Inheritance Tax (IHT)
It had been intended to leave the IHT nil rate band frozen at £325,000 until 5 April 2015. The band will now remain at that level until 5 April 2018.
The freezing of the nil rate band will mean that even basic inflationary growth in the value of assets in an estate will increase IHT liabilities and drag more estates into the IHT net for example, only 3% of estates were subject to IHT in 2010/11 but 7% were taxable in 2011/12. It is therefore ever more important that consideration is given to lifetime planning.
The IHT exemption available to spouses and civil partners is limited in situations in which a UK domiciled individual transfers assets to their non-domiciled spouse or civil partner. The current limit is £55,000 over the lifetime of the transferor. This limit will be increased from 6 April 2013 to £325,000 and will be linked to future increases in the nil rate band.
As an alternative, it will be possible for the non-domiciled spouse to make an election to be treated as domiciled in the UK. This will bring the full spouse exemption into play but at the cost of the worldwide assets of that spouse coming within the scope of IHT (currently only UK assets would be liable). It will be possible to make the election at any time and for its effects to be backdated for up to seven years (although not earlier than 6 April 2013). The election will be available to executors within two years of the date of death of a non-domiciled individual.
Finally on IHT, in calculating the IHT liability on an estate the value of assets is reduced by any liabilities owed by the deceased at the date of death. These provisions are being abused by some tax avoidance schemes and so the rules will be tightened to prevent this abuse. The proposal is, however, also intended to cover the purchase of assets qualifying for APR and BPR, and is some cause for concern. The draft legislation is due to be released 28 March.

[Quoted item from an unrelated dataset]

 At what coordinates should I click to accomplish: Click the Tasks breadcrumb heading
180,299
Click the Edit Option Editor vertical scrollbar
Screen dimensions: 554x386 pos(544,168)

The Budget contained a number of proposals aimed at countering tax avoidance. The ones likely to be most relevant for private client practitioners are summarised here.
General anti-abuse rule
Legislation is being included in Finance Bill 2013 to introduce a General Anti-Abuse Rule (GAAR). This will provide an additional weapon for HMRC in tackling tax avoidance.
At the heart of the GAAR will be a so-called ‘double reasonableness test’. Under this test an arrangement would be ‘abusive’ if entering into or carrying out arrangements ‘cannot reasonably be regarded as a reasonable course of action, having regard to all the circumstances.’ HMRC will be able to counter such arrangements on a ‘just and reasonable’ basis but must follow designated procedures which will include reference to an Advisory Panel.
The concern is that the test will prove to be too subjective (What is ‘reasonable’?) and that it will take years for a sufficient body of precedent to be built up to give taxpayers the certainty that any tax system requires.
Other measures on tax avoidance schemes
HMRC will also be consulting on countering artificial allocation of profits to partners in all types of partnership to achieve a tax advantage. The concern is that this will impact traditional family partnerships where tax flexibility has been one of the main attractions and benefits.